The Year Ahead For...Data

Russell Marsh argues that 'big data' is not the new phenomenon that many had assumed. The companies that succeed, he suggests, will be those that automate their data to create unique experiences.

Russell Marsh: ‘The ability to rapidly codify the information in a way that allows you to look at it, understand it and then be able to act upon it is critical’
Russell Marsh: ‘The ability to rapidly codify the information in a way that allows you to look at it, understand it and then be able to act upon it is critical’

There is nothing clever about big data.

In fact, I am growing rather tired of hearing about it and the gargantuan numbers that are rolled out every day.

"Big data" is big – the clue is in the title. It always has been big, it’s just the speed at which we have seen it contextually change and become more relevant that has surprised many people. As far back as 1944, Fremont Rider estimated that, based on the growth rate of the Yale University Library, by 2040 it would occupy more than 6,000 miles of shelving. That was big then and today.

We have always had more data than we have known what to do with. The growth more recently has run parallel with that of digital processing power. Moore’s Law, and a little less-well-known law sometimes called Kryder’s Law, both pretty much say that, every two years, things get faster and storage gets cheaper.

So why are we so surprised that people are storing and doing more with their technology and data? History has already shown us there is a pattern here and it’s only going to get bigger and faster.

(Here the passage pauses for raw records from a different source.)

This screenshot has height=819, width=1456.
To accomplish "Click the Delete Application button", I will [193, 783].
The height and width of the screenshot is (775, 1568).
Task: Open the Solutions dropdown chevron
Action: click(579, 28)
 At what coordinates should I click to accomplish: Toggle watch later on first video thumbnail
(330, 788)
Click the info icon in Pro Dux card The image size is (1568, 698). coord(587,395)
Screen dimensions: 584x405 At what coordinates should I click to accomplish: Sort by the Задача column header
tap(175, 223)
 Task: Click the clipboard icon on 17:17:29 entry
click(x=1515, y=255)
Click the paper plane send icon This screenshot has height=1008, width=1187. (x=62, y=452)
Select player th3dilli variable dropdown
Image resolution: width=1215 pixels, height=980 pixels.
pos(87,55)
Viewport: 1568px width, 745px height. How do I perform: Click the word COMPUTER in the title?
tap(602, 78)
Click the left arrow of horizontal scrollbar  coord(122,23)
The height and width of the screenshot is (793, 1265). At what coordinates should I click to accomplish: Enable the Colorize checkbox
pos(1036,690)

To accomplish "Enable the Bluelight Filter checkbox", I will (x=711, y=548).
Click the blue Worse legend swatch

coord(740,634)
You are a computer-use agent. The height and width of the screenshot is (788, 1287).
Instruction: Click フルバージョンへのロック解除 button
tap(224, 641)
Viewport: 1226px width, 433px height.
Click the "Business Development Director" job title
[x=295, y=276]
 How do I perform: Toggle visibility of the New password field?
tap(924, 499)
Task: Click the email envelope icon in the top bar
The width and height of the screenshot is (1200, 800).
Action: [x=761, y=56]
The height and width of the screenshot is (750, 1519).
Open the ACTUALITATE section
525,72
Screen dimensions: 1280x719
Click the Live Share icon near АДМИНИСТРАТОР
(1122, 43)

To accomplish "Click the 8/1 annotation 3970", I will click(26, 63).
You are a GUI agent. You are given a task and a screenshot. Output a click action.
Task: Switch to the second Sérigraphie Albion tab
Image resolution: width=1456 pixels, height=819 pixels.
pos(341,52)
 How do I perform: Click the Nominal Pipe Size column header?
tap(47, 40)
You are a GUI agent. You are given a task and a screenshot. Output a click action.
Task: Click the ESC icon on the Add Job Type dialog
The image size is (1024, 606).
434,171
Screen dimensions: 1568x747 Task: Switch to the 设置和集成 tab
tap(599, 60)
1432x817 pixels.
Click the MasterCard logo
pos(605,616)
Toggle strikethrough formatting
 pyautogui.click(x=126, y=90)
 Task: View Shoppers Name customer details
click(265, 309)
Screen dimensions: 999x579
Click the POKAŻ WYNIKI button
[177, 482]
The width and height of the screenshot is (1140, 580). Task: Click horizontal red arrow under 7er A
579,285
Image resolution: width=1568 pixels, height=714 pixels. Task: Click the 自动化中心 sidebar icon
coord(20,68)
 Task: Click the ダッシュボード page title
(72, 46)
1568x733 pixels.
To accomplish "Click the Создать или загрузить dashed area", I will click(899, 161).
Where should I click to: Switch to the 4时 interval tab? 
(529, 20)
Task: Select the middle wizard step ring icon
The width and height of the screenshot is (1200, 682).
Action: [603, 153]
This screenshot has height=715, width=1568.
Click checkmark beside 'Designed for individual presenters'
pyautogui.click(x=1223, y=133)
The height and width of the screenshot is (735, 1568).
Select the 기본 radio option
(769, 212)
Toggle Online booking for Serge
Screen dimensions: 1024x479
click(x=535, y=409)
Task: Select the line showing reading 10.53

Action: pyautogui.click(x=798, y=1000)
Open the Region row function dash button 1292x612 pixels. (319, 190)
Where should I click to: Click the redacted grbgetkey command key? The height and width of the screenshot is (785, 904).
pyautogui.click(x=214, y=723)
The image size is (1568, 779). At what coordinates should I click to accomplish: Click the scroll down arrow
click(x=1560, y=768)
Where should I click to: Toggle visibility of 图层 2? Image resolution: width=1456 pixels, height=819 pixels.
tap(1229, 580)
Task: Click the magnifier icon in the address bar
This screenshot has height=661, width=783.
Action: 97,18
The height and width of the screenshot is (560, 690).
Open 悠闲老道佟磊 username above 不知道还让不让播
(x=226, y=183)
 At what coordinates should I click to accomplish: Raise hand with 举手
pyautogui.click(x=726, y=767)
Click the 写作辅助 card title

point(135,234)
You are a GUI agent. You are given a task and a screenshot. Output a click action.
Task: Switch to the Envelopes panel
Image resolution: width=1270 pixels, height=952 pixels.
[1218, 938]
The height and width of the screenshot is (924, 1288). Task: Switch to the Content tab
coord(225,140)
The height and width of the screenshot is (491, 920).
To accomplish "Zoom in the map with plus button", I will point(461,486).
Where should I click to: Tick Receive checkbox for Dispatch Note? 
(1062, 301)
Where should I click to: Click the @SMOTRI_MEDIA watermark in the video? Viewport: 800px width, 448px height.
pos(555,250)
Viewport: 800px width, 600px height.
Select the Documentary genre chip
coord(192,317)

Digital in its widest form has come down in cost dramatically in the past ten years. Once you move beyond the high cost of a physical device and into pure coding and data, then the cost of entry into these markets is almost zero. This has resulted in the huge explosion of various tools, games and apps all generating even more data, further magnified by our insatiable desire to connect to an ever-increasing number of people.

But what does it all mean to my business and what do I do with it? This is probably the single most important question being asked in company boardrooms today.

For larger companies with the time and the budgets, attribution modelling could give them insights into past consumer behaviour and help provide insights into where to spend generic media budgets. But speed is now the key in the dynamic markets we all operate in.

Big data sets still provide us with all of that historic information, it’s just now we have a "bigger mirror" in which to look at the chaos behind as we drive the business forward.

And that’s part of the problem. What most companies now have is just more historic complex data. Looking backwards in a rapidly changing market is not going to stop you driving your business off a "cliff", as Kodak and, more recently, Comet in the UK have found out.

In today’s market, the ability to rapidly codify the information in a way that allows you to look at it, understand it and then be able to act upon it is critical.

This is something companies that have grown up in the new connected digital economy can do incredibly well. Companies such as Google, Facebook, LinkedIn, Amazon and Apple all understand the importance of connected data and the power that this brings to their organisations. They know the real-time, always-on nature of consumers brings with it a flood of information and expectations that can only be dealt with via automated systems. By connecting the pieces together, it provides speed and insights that could never have been imagined in the past, giving them the ability to react and engage at an individual level.

We see this in companies such as Amazon, which dynamically optimises against purchase behaviour to drive sales. At the other end of the spectrum, we see Google changing terms and conditions to allow it to connect all of its platforms. This lets the company collect behavioural data from the content we search for, watch on YouTube, send via Gmail, browse via Chrome and all the way through to how and where (through GPS) we interact on our Android smartphones.

So is this scary or beneficial? I think that is the big question yet to be answered. But, right now, as a consumer, I can only see the benefits. On my new S3 Android phone, I no longer have to actually search for information. Without setting anything up (other than logging into my Google account), my phone knows me. It tells me what the weather will be for the day, when the bus and Tube will arrive at my stop and, if there are delays, it gives me alternative routes. This, along with a whole host of other little useful things, I value. It works and it’s great.

These companies have realised it’s not the consumer who should be at the heart of any business, it’s their data. And by automating the pieces, they can provide a genuinely personalised experience that makes me love them.

Successful companies in the coming year will be the ones that learn to automate their big data sets to produce creative experiences that target people as unique individuals rather than as part of a generic group.

It’s about understanding the one rather than the zettabyte.